Le stop en Islande, ça marche si bien que ça?

Comme nous le savons déjà tous, l’Islande est un pays merveilleux, mais y vivre y est extrêmement onéreux, même pour seulement quelques jours ou semaines de vacances!
Et si nous avons pu bénéficier d’une promo spéciale d’une compagnie aérienne lowcost pour nous y rendre (Wowair), nos porte-monnaies très (trèès) légers ont très vite déchanté une fois sur place !

Alors il fallait bien trouver des astuces pour faire le plus d’économies possibles (camping sauvage, nuits Air b&b etc..) et le stop était l’une d’entres elles!

Certes on peut aussi acheter un pass de bus en Islande (ce qu’on a d’ailleurs fait aussi mais ça a un coût, c’est loin d’être donné) ou louer une voiture mais nous n’avions pas le permis à ce moment là. Et parfois on a besoin de quelques déplacements supplémentaires qui ne sont pas sur les trajets de bus, alors vu qu’on avait entendu dire que le stop marchait plutôt pas mal en Islande, et qu’on avait pas envie de faire des dizaines de kilomètres avec nos sacs de randos on s’est lancé !

C’était grosso modo une première pour nous (on avait déjà essayé aux alentours de Haarlem aux Pays-Bas, mais en vain) et je confirme ça marche du feu de Dieu ! La principale raison tient sans doute au fait qu’il n’y a qu’une seule route principale sur l’île: la « Route numéro 1 »; qui en fait le tour complet donc les automobilistes allaient forcément dans la même direction que nous! Ensuite je pense que les islandais (et les touristes) sont des gens plutôt aimables et que parfois ils peuvent nous prendre en stop car ils savent que la route est peu fréquentée (et donc qu’on peut attendre des heures) mais aussi pour avoir un peu de compagnie!

Nous l’avons fait 5 fois, et ces 5 fois nous ont permis non seulement de ralier nos destinations en temps record, mais également de rencontrer des gens vraiment formidables !

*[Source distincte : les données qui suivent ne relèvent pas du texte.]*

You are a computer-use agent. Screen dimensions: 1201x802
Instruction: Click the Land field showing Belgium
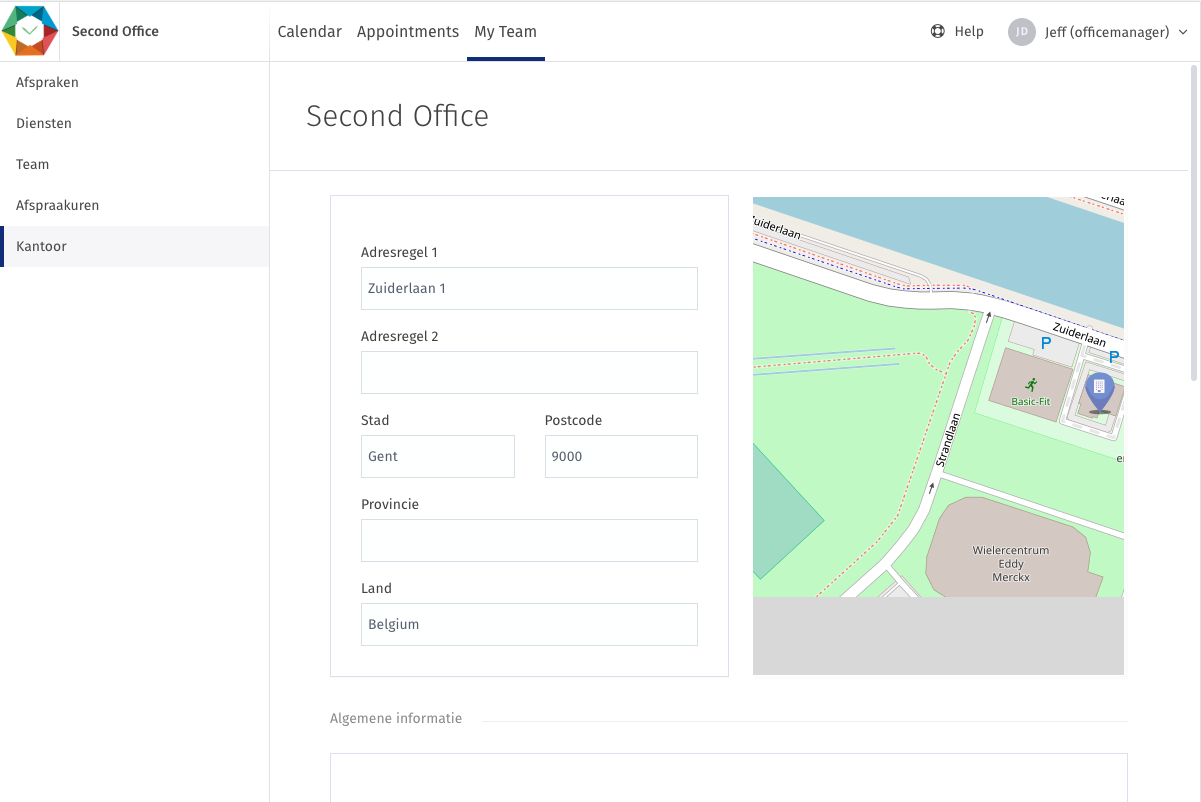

Les premiers étaient ce couple de Canadiens qui nous ont conduit du musée de Skogafoss jusqu’à l’entrée du désert pour aller voir l’avion crashé: c’était une super rencontre, ils n’ont d’ailleurs pas hésité à faire demi-tour après nous avoir déposé lorsqu’ils se sont rendu compte qu’on avait oublié nos passes de bus et notre carte à bord de leur véhicule!
Nous les avions rencontré sur le parking du musé de Skogafoss et il est conseillé de faire du stop à ce genre d’endroit (parkings, stations d’essence…) car ce sont des lieux d’où les gens partent pour faire de la route. Le second couple était américain, de jeunes retraités à la découverte de l’Europe! Ils nous ont conduit de la sortie du désert à Skogafoss, tout en nous racontant leur vision de la vie et du voyage !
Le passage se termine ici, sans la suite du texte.